Un oso meloso
Pensada para el público más infantil, Winnie the Pooh (2011) es una película con fuerte carácter fragmentario en la cual aparecen el burro, el búho, la mamá canguro y –claro está- el oso Winnie, siempre obsesionado por conseguir miel.
Los osos vienen copando la pantalla grande. Y sino vean a Yogi y a los Kung-Fu Panda, dos de los exponentes de estos mamíferos recientemente programados en las salas de cine. Verdaderos devotos del hedonismo, sus aspiraciones oscilan entre las vivencias del ocio y el placer gourmet. Y Winnie the Pooh no es excepción. En esta nueva versión de Disney, cobran vida todos los personajes del dibujo de A. A. Milne, y con ellos la bella pátina de su creador, en la que sobresale un estilo ocre y multicolor, muy british por cierto.
La trama es elemental, con mínimos conflictos que van apareciendo en cada secuencia, dentro de los cuales el ansia del oso por la miel es el elemento más reiterado. Hay en esta versión una fuerte invocación a lo intertextual, que liga a un niño coleccionista de peluches con la historia maravillosa. Esta orientación del relato aparece más explotada en los fragmentos del libro que, sobreimpresos en los vistosos cuadros, aportan una buena dosis de comicidad.

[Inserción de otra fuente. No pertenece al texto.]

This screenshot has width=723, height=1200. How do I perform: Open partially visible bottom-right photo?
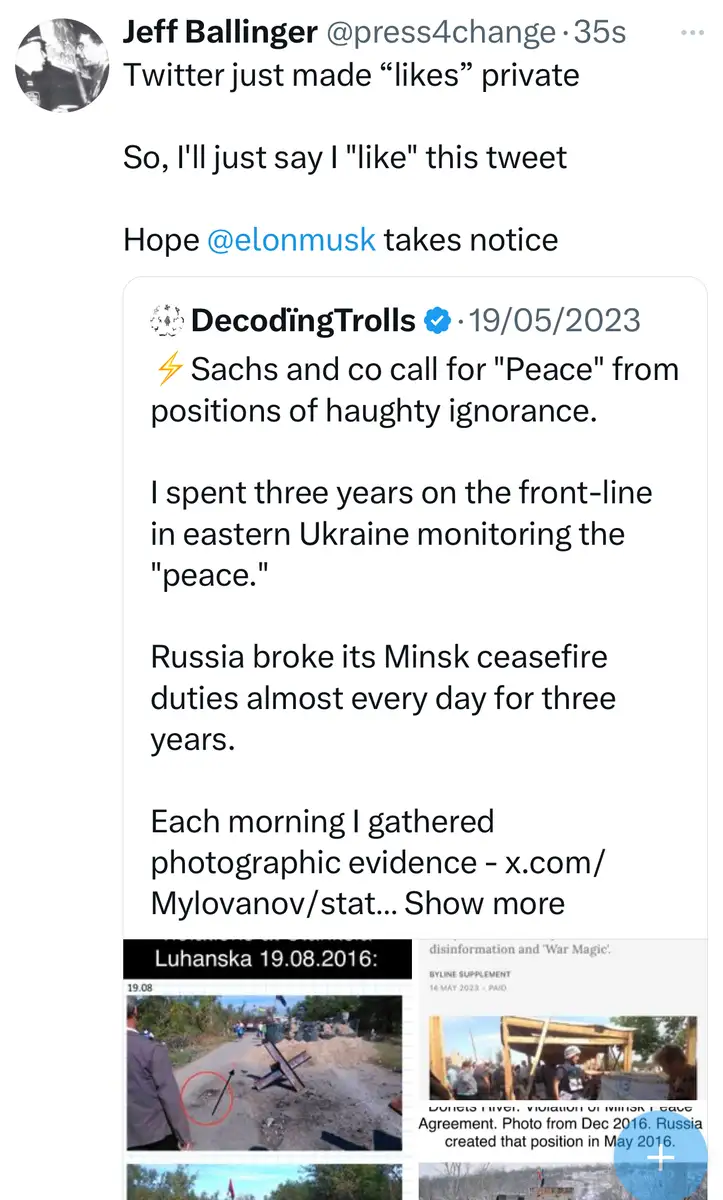pyautogui.click(x=520, y=1182)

“Al burro le falta la cola y hay un concurso para encontrarla” es otra de las condiciones argumentales que pone en juego a los equívocos y secuencias musicales, capaces de explorar un mundo -por momentos- demasiado ingenuo. Universo con su “propia gramática”, lleno de bosques y personajes pintorescos, que lejos de competir con Pixar (hoy por hoy, la mejor factoría de animación por lejos) propone una composición visual bella y disfrutable. Un plato fuerte para el público más chico, aunque tal vez para los adultos (como proclama el osito carismático) sea “tan sólo una probadita”.